The Google Phishing Attack, Explained
Google recently made an unprecedented move by widely announcing a Gmail phishing scheme through Twitter.
The phishing message was especially nasty because of its polish. Uncharacteristically for phishing, there were few errors in the message, and it was created in a way that made it quite enticing to click on the “Google Doc” link and see what you were ostensibly sent from a trusted sender — someone in your contacts list, or in your organization.
Since the messages were sent by the attacker using OAuth credentials attached to legitimate Google accounts, the messages appeared to be (and technically were) from actual people that you should know, including showing their photo. Even checking the received headers and other technical steps you could take to verify the provenance of a message showed the message was legitimately sent through GMail… because it was. Clicking the “Open in Docs” button sent you into an OAuth flow asking for permission to tie your Google Account to a (fake) app called – wait for it – “Google Docs”. After receiving that, the fake app then requested access to your Gmail account. Once it had those permissions, it automatically started to mail the link to itself to everyone in your address book (then deleted the sent messages to try to avoid leaving a trace) – and if anyone clicked the link and authorized the app, it sent itself to all of those people, etc. etc. etc.
What lessons should we learn from this?
- Google absolutely must introduce at least some degree of filtering in OAuth application names. There is zero excuse for Google to let an app called “Google Docs” that isn’t from them ask for permission to connect to your account.

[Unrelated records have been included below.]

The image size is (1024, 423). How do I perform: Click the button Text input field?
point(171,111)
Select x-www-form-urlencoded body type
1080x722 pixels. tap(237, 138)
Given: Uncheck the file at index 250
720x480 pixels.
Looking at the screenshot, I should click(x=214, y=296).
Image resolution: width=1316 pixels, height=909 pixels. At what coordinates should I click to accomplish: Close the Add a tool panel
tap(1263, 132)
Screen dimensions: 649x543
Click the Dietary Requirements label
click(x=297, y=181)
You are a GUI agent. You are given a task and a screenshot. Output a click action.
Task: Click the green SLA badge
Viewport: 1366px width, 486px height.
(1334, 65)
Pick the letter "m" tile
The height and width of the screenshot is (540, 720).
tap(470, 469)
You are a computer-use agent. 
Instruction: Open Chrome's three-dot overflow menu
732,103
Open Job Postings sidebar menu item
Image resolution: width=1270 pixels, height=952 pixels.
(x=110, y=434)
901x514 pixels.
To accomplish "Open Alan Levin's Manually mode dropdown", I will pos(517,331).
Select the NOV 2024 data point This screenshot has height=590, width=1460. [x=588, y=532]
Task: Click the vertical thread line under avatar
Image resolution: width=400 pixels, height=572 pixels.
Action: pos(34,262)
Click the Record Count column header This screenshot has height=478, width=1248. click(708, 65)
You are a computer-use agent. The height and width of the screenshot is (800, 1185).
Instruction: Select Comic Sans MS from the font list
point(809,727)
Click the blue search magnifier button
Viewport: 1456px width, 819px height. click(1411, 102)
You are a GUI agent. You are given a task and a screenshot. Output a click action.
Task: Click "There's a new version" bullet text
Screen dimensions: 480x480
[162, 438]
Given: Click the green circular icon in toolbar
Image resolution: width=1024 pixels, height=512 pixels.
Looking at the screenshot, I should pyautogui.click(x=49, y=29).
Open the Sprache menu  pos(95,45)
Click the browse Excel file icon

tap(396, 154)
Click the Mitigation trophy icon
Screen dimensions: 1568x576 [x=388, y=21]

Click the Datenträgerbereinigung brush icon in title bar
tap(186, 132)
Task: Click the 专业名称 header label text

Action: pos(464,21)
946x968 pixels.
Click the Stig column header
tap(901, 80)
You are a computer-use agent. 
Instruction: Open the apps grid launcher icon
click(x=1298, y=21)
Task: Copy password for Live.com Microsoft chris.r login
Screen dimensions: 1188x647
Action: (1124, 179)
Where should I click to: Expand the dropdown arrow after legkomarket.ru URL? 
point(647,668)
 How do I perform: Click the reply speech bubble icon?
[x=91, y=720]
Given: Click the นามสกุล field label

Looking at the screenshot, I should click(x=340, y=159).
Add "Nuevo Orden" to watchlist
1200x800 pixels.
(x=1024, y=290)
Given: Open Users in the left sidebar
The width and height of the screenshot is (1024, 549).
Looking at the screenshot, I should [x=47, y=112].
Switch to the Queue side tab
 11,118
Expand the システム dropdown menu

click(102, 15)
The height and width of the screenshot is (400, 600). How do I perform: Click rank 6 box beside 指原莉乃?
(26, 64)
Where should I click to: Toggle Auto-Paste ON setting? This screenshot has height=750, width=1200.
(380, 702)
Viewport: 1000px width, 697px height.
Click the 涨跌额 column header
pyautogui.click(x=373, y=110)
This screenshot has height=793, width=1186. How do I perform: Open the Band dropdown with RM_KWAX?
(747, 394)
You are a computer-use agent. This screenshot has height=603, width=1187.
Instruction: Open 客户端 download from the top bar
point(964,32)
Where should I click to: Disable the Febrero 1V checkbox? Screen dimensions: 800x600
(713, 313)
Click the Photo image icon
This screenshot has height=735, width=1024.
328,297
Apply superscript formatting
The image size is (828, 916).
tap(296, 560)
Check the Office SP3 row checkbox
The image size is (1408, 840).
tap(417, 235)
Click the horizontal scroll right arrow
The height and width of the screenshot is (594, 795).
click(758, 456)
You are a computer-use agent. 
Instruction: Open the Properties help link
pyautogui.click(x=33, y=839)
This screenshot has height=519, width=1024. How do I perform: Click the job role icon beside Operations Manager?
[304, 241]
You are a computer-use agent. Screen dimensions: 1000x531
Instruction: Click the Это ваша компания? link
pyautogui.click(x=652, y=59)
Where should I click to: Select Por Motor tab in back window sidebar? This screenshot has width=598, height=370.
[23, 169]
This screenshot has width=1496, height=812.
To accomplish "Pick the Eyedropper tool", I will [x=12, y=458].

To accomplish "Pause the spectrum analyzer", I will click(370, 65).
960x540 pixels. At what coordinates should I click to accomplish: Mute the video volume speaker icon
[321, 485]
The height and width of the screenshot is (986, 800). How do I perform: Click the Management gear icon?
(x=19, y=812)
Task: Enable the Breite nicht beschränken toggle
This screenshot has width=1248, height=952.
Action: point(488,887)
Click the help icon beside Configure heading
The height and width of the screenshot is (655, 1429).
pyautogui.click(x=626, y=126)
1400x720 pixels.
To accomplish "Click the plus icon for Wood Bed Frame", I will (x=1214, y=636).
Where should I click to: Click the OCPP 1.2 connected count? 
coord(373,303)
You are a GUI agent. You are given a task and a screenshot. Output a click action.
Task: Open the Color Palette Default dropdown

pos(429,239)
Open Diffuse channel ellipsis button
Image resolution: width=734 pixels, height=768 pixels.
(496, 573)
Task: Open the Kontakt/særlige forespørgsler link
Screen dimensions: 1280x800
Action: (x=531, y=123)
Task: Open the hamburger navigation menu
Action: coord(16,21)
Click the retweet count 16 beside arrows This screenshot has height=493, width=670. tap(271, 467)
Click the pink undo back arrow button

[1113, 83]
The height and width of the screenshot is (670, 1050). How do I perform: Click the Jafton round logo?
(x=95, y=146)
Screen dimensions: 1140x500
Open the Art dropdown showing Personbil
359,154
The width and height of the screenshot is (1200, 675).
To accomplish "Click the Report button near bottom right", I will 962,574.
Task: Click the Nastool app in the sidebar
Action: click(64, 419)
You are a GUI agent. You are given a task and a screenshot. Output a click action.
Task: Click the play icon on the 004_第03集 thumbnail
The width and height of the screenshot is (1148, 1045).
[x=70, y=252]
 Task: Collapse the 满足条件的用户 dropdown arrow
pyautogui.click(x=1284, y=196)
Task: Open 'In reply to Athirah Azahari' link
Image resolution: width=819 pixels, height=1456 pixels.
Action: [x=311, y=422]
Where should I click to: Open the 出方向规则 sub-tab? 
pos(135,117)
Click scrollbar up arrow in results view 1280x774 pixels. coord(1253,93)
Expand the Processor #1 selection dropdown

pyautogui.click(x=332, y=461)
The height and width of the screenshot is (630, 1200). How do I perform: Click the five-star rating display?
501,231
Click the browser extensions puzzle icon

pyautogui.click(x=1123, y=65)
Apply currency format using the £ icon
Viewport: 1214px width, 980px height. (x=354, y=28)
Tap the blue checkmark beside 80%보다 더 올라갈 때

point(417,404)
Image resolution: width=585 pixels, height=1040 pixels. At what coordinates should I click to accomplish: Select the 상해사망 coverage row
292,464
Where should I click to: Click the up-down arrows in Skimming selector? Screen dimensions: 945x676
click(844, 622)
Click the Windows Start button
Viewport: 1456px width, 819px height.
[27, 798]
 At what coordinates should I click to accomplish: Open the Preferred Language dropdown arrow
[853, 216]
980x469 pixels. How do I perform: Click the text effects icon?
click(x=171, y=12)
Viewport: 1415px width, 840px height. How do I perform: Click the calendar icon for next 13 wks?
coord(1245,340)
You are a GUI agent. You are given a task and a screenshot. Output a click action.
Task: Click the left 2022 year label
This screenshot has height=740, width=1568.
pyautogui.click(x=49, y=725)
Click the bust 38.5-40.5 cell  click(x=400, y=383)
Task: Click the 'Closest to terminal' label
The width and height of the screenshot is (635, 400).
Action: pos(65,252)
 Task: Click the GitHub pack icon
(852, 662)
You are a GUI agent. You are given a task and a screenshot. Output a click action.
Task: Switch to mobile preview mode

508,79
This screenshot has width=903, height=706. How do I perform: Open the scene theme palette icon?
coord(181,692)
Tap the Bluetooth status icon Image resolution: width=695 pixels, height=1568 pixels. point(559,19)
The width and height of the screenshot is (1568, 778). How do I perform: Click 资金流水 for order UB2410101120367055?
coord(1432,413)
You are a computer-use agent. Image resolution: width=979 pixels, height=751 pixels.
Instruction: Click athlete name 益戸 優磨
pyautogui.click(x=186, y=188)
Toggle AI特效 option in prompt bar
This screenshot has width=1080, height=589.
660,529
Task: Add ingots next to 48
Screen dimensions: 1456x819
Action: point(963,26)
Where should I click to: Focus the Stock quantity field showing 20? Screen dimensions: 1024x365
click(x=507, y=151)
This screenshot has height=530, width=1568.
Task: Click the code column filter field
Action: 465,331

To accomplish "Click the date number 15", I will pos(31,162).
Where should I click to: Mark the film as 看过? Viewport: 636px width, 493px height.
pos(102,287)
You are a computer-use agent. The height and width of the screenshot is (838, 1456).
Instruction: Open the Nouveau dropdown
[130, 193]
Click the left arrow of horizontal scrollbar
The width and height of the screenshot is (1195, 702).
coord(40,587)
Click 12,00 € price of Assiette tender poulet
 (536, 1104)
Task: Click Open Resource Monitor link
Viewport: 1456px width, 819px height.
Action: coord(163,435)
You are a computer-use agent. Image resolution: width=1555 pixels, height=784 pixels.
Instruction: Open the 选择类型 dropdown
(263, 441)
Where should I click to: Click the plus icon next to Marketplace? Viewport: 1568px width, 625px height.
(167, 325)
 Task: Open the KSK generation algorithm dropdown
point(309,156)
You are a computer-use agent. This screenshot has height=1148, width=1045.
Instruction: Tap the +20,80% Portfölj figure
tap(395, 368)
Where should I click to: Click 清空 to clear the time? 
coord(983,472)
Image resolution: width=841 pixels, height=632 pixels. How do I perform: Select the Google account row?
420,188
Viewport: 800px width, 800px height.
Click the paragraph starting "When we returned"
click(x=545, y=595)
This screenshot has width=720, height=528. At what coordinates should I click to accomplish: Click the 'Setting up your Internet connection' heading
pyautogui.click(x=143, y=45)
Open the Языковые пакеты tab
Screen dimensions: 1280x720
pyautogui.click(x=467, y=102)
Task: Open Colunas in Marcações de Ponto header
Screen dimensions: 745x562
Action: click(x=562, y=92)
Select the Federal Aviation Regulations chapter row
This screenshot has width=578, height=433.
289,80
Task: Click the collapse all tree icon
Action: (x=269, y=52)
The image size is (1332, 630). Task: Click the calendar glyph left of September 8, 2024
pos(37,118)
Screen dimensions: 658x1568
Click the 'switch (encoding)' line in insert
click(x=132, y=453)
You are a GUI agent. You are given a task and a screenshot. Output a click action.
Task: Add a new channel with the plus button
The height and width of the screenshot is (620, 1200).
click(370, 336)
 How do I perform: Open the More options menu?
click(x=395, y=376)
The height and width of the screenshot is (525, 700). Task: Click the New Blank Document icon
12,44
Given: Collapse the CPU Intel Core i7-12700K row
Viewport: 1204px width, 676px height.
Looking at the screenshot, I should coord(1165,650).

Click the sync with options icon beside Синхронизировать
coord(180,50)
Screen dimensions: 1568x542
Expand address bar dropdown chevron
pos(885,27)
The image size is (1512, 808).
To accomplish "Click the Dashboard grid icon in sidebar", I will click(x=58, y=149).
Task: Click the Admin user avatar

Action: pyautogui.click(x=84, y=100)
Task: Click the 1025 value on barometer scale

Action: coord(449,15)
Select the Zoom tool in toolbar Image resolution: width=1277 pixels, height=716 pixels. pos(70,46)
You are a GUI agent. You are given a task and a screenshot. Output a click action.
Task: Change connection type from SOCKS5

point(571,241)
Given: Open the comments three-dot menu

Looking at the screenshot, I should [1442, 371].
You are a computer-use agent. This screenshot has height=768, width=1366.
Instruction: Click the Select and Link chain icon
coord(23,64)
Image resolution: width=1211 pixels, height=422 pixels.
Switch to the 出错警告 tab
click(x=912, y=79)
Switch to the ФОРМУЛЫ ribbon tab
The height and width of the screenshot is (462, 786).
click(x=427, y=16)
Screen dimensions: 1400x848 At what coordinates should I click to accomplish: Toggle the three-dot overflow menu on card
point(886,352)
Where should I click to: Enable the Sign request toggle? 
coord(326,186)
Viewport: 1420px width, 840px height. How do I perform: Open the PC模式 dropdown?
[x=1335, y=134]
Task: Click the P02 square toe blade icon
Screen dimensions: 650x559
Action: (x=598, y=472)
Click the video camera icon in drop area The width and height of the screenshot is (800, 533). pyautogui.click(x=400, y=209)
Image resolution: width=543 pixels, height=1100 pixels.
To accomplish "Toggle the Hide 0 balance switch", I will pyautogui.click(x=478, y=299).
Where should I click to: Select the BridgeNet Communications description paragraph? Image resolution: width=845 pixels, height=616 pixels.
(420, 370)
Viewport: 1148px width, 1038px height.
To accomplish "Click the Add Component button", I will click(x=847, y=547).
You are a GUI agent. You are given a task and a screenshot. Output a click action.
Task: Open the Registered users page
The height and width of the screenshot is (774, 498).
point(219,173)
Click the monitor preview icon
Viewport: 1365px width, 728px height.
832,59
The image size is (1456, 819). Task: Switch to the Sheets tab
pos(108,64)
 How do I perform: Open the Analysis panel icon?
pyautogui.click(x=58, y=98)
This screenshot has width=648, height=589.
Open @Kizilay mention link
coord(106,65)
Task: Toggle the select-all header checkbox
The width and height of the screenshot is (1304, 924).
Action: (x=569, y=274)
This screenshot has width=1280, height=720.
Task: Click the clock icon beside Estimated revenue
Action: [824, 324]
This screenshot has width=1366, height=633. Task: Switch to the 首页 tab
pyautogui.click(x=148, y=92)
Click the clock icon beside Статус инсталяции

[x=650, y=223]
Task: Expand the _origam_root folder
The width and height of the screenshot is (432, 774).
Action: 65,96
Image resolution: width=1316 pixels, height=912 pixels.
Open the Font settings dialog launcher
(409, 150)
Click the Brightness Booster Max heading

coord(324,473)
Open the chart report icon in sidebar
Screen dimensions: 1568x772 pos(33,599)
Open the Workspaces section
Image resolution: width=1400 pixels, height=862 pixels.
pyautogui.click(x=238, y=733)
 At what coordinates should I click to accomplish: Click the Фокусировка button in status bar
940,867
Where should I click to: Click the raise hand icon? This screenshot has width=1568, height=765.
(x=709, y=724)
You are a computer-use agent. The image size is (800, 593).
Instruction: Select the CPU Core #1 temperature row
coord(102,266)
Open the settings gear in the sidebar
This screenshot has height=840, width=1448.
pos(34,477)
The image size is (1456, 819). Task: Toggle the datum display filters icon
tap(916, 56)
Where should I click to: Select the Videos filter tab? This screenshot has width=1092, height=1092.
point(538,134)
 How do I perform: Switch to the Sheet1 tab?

- Google should have noticed the behavior of this app and stopped it much more quickly than it did. Google appeared to respond to the attack and disable the fake OAuth app within a few hours, but automated systems should look very suspiciously upon any “app” that reads someone’s entire contact list and then attempts to send hundreds of emails. The legitimate use case for that seems pretty nonexistent.
- Users (that’s you) need to learn to never click on links in emails you aren’t expecting, and also to never grant access to your Google account to someone in response to an email you get, especially if they’re asking for access to your contacts or emails. There’s no legitimate reason to require this. I know, I’m screaming out “HEY USERS, BE SMARTER,” which doesn’t work. But: Hey, users, be smarter.
The payload of the attack appeared to just replicate the message (and phone home to Google Analytics to calculate statistics on how many suckers got hit,) from what little analysis we’ve seen, but there is real reason to be concerned. Access to your Gmail account is equivalent, in a lot of cases, for access to your entire digital life.
The attack payload could have waited to get a high-value account and forged a message saying basically anything. It could have read your email inbox and sent any message anywhere for its own analysis later. It could have emailed all your contacts your match.com messages, or emailed your boss your LinkedIn activity. Some versions of the attack even asked for Google Drive access – providing an easy way for the attacker to steal company secrets or proprietary data… or just delete it all and ruin your day.
We all really dodged a bullet here, but we need to continue to be vigilant. Be extremely cautious allowing anything access to your email account – if not for your own sake, for the sake of everyone who emails you.